Scotland and Wales have called on the London government to adopt a common approach and stricter rules to prevent the spread of the new Omicron version of the coronavirus, which has raised alarm in many parts of the world since it was recently found in South Africa. Used to be. But despite the rise in cases in Britain, British Prime Minister Boris Johnson is currently unwilling to give in. His government, on the other hand, has increased the booster recommendation for all adults and reduced the time gap between the second and third doses to six to three months.
restriction on entry
At a press conference, Scottish Prime Minister Nicola Sturgeon announced that, in response to the recent increase in infections in the country linked to the spread of the Omicron variant, there would be a new crackdown on restrictions for travelers arriving in Scotland, which were the rest of Britain. There is already more than the parts. according to whom Guardian, runs in association with Edinburgh Wales. Both governments are, in fact, aiming to introduce an eight-day quarantine, after which travelers will undergo a molecular swab. Welsh Prime Ministers Sturgeon and Mark Drakeford sent a letter to Boris Johnson inviting him to introduce these measures.
Omicron arrives in Scotland
Scottish leader said they have at least already registered Omron Edition 6 Cases in their own country, but that not all of them belonged to the countries of Southern Africa. This, he concluded, could mean that the new variant, defined by the World Health Organization (WHO) as highly contagious, may already be in circulation in the country. As for the link with COP26, recently concluded in Glasgow, Sturgeon specified that “it is not to be ruled out”, but “it is unlikely”, as there would already be a higher number of cases in that case.
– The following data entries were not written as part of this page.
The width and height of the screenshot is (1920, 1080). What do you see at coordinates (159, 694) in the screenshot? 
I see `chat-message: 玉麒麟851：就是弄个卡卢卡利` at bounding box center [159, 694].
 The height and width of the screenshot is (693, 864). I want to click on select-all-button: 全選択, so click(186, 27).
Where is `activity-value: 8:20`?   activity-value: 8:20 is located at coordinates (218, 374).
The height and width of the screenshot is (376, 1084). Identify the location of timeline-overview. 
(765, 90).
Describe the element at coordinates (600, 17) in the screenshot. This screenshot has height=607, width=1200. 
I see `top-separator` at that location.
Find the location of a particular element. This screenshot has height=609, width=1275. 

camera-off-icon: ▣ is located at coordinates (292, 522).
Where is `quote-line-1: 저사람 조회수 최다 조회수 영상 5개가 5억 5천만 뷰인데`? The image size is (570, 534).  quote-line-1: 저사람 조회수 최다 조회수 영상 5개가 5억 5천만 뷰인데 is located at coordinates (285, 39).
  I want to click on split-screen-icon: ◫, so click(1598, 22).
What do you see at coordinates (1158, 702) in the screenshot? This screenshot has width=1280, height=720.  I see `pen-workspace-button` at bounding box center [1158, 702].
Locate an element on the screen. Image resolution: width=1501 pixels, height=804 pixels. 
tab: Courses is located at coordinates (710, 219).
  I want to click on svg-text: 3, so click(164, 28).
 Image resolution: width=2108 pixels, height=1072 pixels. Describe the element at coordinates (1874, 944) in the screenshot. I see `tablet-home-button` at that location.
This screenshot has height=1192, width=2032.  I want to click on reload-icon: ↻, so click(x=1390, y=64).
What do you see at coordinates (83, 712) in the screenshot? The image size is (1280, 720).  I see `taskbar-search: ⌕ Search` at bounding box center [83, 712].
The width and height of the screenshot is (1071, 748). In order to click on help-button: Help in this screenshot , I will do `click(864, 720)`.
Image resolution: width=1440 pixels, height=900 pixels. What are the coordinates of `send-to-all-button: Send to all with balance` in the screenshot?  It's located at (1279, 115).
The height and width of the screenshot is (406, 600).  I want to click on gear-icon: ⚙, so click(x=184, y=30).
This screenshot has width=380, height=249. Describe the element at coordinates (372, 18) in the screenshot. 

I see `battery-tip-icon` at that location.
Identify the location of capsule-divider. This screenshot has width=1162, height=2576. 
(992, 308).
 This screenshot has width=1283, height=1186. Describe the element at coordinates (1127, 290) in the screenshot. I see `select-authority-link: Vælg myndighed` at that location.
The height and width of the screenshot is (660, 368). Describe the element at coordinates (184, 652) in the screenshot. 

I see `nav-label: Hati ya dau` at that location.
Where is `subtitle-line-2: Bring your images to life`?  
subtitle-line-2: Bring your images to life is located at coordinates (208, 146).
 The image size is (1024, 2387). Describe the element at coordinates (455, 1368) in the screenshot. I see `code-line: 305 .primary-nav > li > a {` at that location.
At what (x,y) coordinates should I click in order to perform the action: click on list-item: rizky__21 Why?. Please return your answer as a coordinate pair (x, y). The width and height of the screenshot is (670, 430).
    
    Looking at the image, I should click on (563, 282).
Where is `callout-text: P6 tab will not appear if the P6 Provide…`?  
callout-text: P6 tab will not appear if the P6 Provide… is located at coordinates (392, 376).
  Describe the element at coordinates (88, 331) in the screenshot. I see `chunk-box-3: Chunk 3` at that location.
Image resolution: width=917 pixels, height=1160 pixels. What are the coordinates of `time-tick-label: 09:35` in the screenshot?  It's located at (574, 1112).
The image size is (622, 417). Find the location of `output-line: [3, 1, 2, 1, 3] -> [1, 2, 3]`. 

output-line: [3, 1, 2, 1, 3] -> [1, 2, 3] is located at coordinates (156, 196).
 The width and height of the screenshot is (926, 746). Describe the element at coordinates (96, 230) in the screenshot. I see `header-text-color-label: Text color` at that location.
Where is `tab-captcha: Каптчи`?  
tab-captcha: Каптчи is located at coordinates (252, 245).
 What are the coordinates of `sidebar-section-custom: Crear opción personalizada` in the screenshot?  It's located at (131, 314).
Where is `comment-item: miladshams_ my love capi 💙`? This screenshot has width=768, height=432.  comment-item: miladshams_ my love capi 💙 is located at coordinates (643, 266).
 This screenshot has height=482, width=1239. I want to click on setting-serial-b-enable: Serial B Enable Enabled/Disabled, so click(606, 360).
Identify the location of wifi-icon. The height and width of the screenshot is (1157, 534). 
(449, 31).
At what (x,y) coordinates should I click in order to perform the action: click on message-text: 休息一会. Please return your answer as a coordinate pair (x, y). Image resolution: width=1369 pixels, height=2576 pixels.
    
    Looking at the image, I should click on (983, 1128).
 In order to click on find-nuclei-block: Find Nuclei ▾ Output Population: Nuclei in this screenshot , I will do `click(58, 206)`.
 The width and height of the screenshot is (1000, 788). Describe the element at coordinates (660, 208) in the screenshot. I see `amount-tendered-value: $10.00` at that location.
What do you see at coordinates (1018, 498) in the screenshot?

He also said that not much is known about Omicron yet, but the situation is likely to worsen during the winter and measures to contain the increase in infections will change in the coming days.
From last weekend, travelers entering the UK have only been required to swab on the second day. Sturgeon argued that a tougher approach should be taken across the country, and that the four nations (England, Scotland, Wales and Northern Ireland) could not measure separately, as travelers could move freely through the country. , But London thinks otherwise: Scottish and Welsh leaders will propose a “harmful effect” on the travel and tourism sector.
Meanwhile, the UK is increasingly focusing on boosters: the recommendation for all adults and 3 months between the second and third doses. For children aged 12 to 15, the time frame between the first and second doses has also been reduced to three months, Sky News reports. According to the broadcaster’s report, this winter a fourth dose will be offered for severely immunocompromised people. One half dose of Pfizer Vaccine or Moderna will be used as a booster.